Quatre, l’atèle se redresse une fois pour toutes. Spartacus ! La révolte des esclaves ! Tout le pouvoir aux animaux ! La liberté ou la mort ! En avant comme avant ! L’atèle décide tout seul une évasion de masse en plein Paris. Je dis bien de masse, car ce singe était visiblement généreux et n’entendait pas s’enfuir tout seul. Cinq, il rassemble ses troupes dans le minuscule couloir de l’entrée de tata, et il ouvre la porte palière. Comment ? J’en sais rien du tout. Peut-être que ma tata ne l’avait pas claquée convenablement. Peut-être que l’atèle était serrurier.

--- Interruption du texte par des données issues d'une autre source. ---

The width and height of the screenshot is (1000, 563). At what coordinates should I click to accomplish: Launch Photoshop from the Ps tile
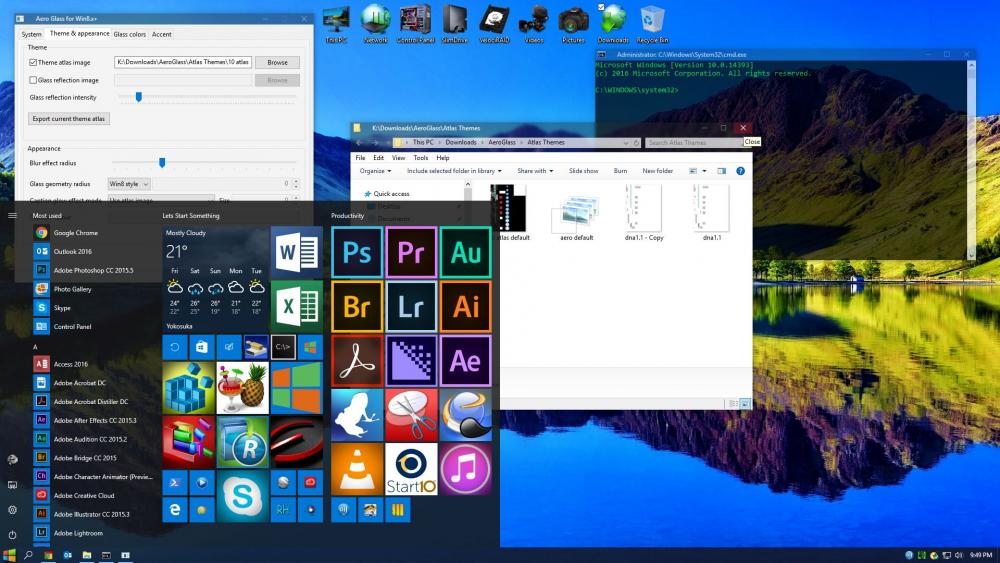coord(357,252)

Où en étais-je ? Six, il ouvre la porte, et libère d’un coup les chats, les chiens et les fennecs. Au moins. Et puis, montrant par là qu’il n’a aucune intention de revenir, d’un geste théâtral et splendide, il franchit le seuil en dernier et claque la porte derrière lui. La cavale n’a pas duré aussi longtemps qu’il l’avait peut-être imaginée. La suite, telle que racontée par ma tata, est la suivante. Une voisine, qui remontait avec un cabas chargé, a entendu des bruits ahurissants dans la cage d’escalier, et vu fondre sur elle une armée libératrice composée de chats, et de chiens, et de fennecs, suivie du général Atèle en personne, poussant quelques cris d’encouragement. La voisine serait tombée comme une masse, victime d’un malaise cardiaque (bénin).

Ainsi échoua l’une des plus courageuses tentatives de libération du règne animal entreprises sur le sol de Paris. Je raconterai un autre jour – quand il fera beau – ce qu’est devenu ce singe héroïque. De toute façon, il est comme ma tata. Immortel.